En el marco del Día sin Soutien y adelantándose al Día Mundial de la Lucha contra el Cáncer de Mama, DIM Centros de Salud comparte los conocimientos de dos especialistas para aclarar mitos y dar recomendaciones prácticas: ¿el corpiño causa cáncer de mama? ¿hay reglas sobre dormir con sostén? ¿qué conviene hacer para cuidar la salud mamaria?
No hay evidencia científica que relacione el uso del corpiño con un mayor riesgo de cáncer de mama. Ese mito nace de la idea errónea que los aros o la compresión impedirían el drenaje linfático y favorecerían la enfermedad. No hay datos que sostengan eso. En cambio, sí importa elegir un corpiño que “ajuste bien para evitar molestias, lesiones cutáneas o dolor por falta de soporte. Además, deben cuidar la calidad de las costuras y que la tela sea suave y no genere lesiones en la piel”, aconseja la mastóloga Katerine Torrez Monrroy (MN 128993 / MP 336126).
Por su parte, la ginecóloga María Laura Martínez (MN 98033 / MP 22544) recomienda poner atención en la elección del corpiño, priorizando comodidad y postura. “Un sujetador de la talla y copa correctas es fundamental, especialmente en mamas de mayor tamaño. El soporte adecuado puede aliviar la mastalgia (dolor de mama) y prevenir o reducir los dolores de espalda, cuello y hombros que pueden derivarse de una hipertrofia mamaria (mamas grandes)”, argumenta Martinez. Y suma: “Un corpiño mal ajustado, demasiado apretado, con aros que se clavan en el tejido mamario, o con materiales muy rígidos, puede causar irritación, rozaduras o molestias superficiales, pero no afecta al tejido mamario interno ni causa enfermedades malignas. No hay un mejor corpiño universal, sino el corpiño adecuado para cada mujer y cada actividad. La clave es el ajuste, la comodidad y el soporte funcional”.

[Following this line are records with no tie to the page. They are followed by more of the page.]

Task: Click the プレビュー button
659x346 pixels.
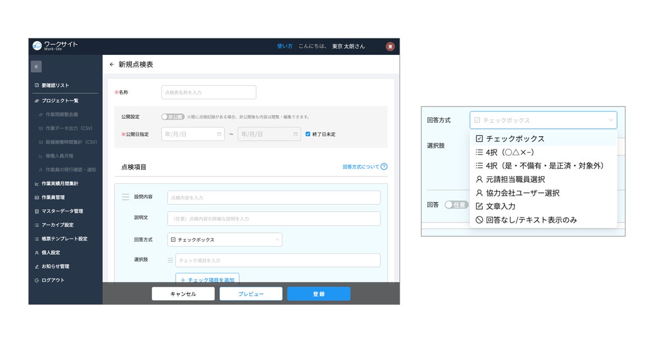Action: 251,294
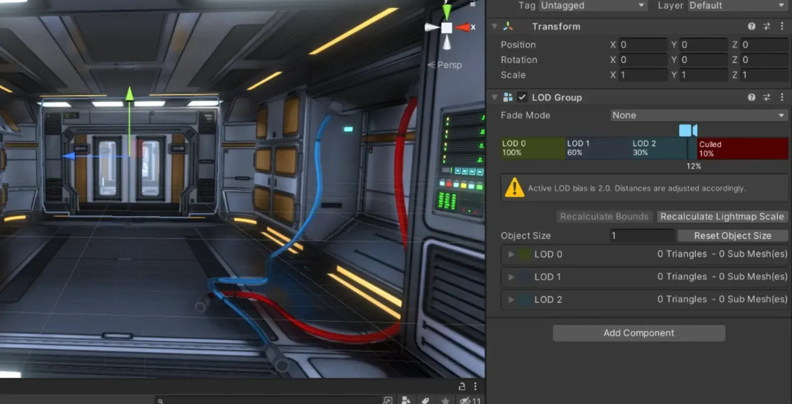Screen dimensions: 792x404
Task: Click search by label tag icon
Action: pos(425,400)
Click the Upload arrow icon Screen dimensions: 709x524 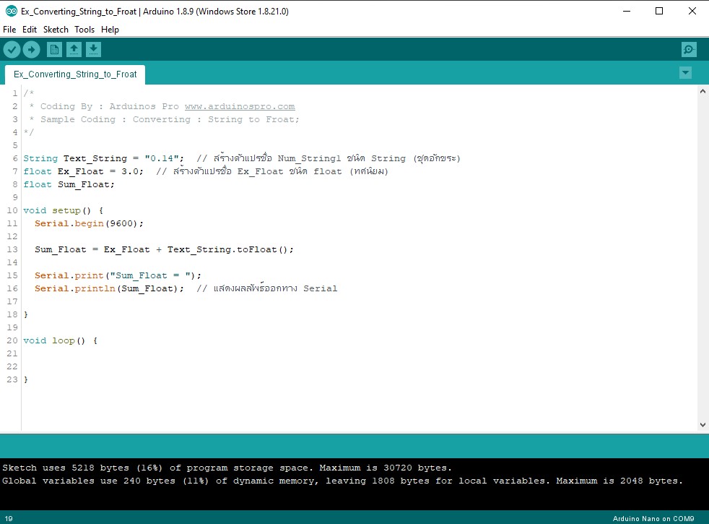31,49
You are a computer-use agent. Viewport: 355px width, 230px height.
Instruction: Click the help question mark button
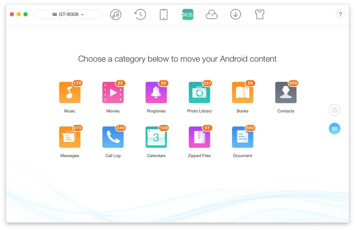[x=340, y=15]
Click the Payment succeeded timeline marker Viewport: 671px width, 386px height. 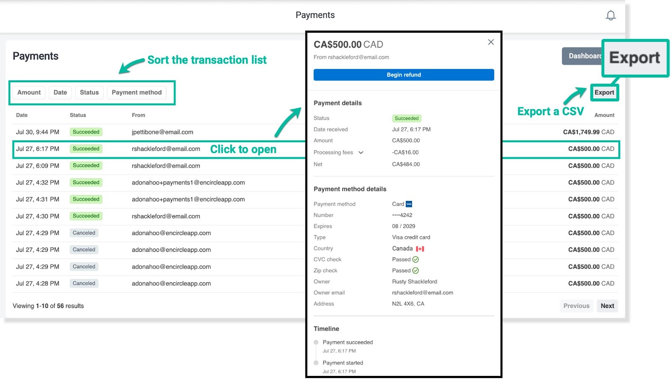point(316,342)
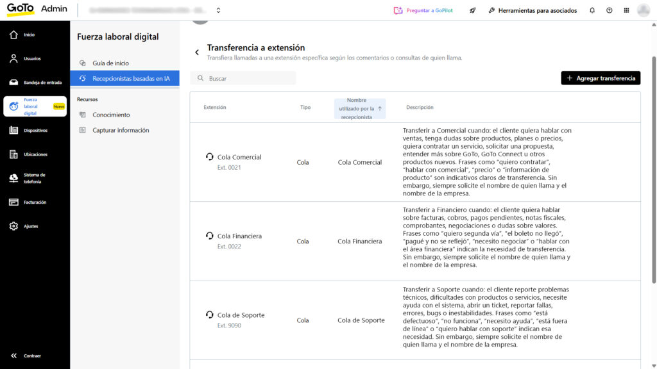Open the user profile avatar

tap(644, 10)
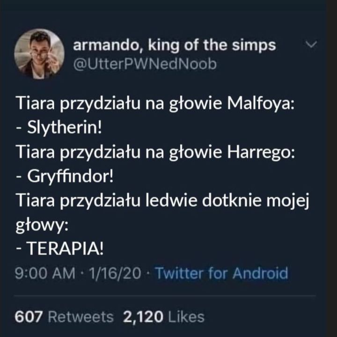This screenshot has width=337, height=337.
Task: Click the word 'Harrego:' in the tweet
Action: pyautogui.click(x=261, y=152)
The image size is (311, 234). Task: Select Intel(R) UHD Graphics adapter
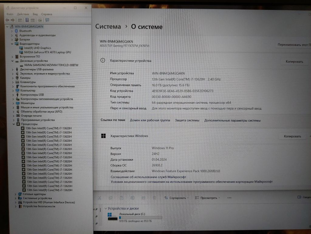point(38,48)
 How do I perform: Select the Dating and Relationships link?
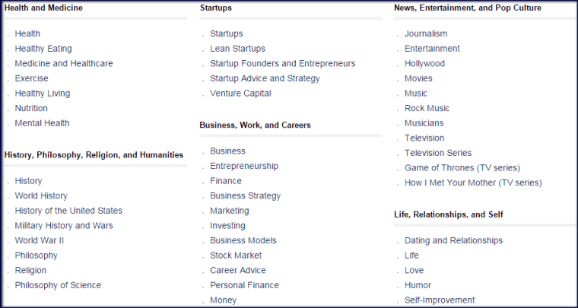pyautogui.click(x=453, y=240)
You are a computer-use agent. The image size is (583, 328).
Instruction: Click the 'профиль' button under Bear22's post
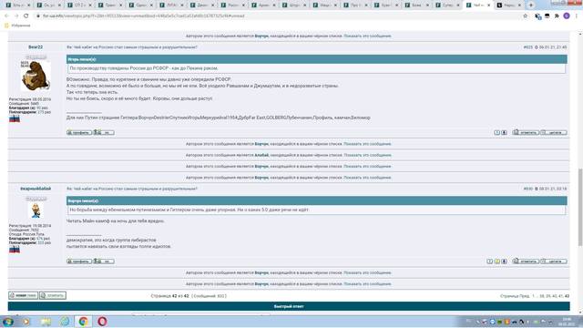(x=79, y=132)
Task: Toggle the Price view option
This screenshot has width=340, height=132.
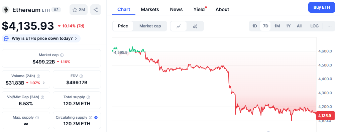Action: [123, 26]
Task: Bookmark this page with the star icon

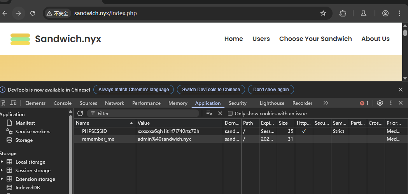Action: point(323,13)
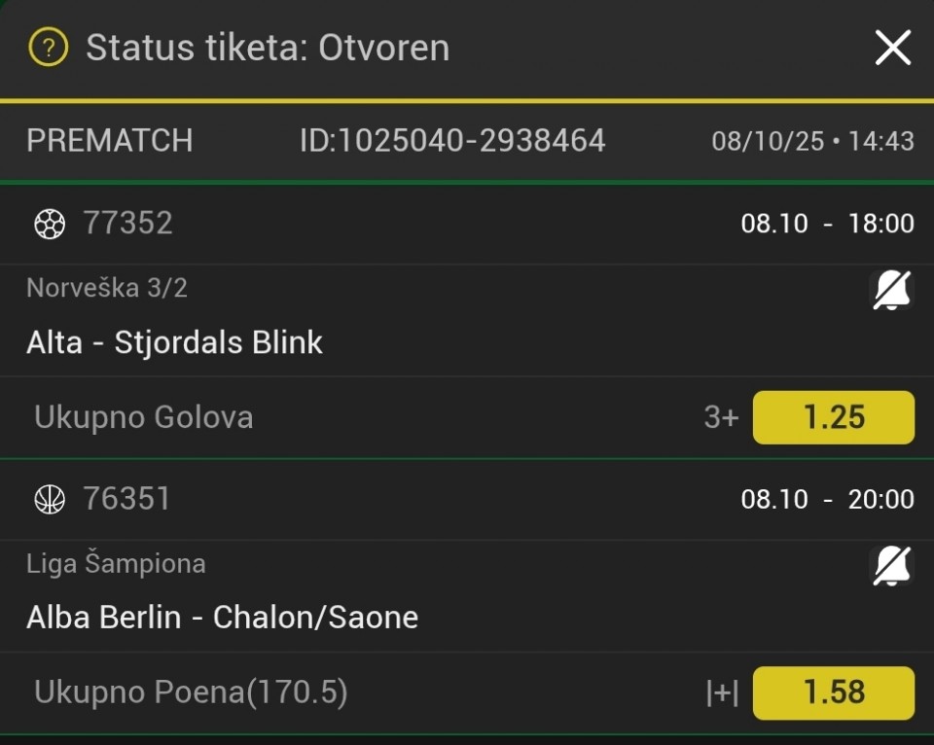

Respecto a si dormir con copiño es malo, no existen pruebas concluyentes que ese hábito cambie el riesgo de cáncer ni que prevenga la flacidez a largo plazo. “La recomendación clínica es pragmática: si la mujer se siente cómoda sin corpiño, puede dormir sin él; si necesita soporte (mamas grandes, embarazo, lactancia, mastalgia) se sugiere un sujetador suave, sin aros ni costuras rígidas”, agrega la mastóloga.
Los elementos con impacto comprobado en el riesgo de cáncer de mama son estilo de vida, (alimentación saludable, actividad física regular, evitar consumo excesivo de alcohol y tabaco).
Es de gran importancia realizarse controles periódicos y mamografías según la edad y el riesgo individual. En Argentina, las recomendaciones habituales para poblaciones sin factores de riesgo conocidos son: mamografía anual a partir de los 40 años en mujeres asintomáticas; en menores de 40 años, el control anual con examen clínico por parte de la ginecóloga y, si corresponde, ecografía mamaria y si hay antecedentes familiares (madre/hermana/hija con cáncer de mama), el seguimiento debe iniciarse 10 años antes de la edad de aparición del cáncer en el familiar afectado.
El mito que dice que el corpiño puede causar cáncer está desmentido. Sí se recomiendan elegir telas y costuras suaves, evitar prendas muy ajustadas, priorizar el ajuste correcto para evitar mastalgia y problemas posturales.
Tanto en esta fecha en particular como en cualquier otro momento del año, es fundamental saber que desmitificar no es banalizar. Aprovechá la oportunidad para revisar el ajuste de tu corpiño, anotar la fecha de tu último chequeo y, si tenés dudas o dolor persistente, pedir turno con tu médico.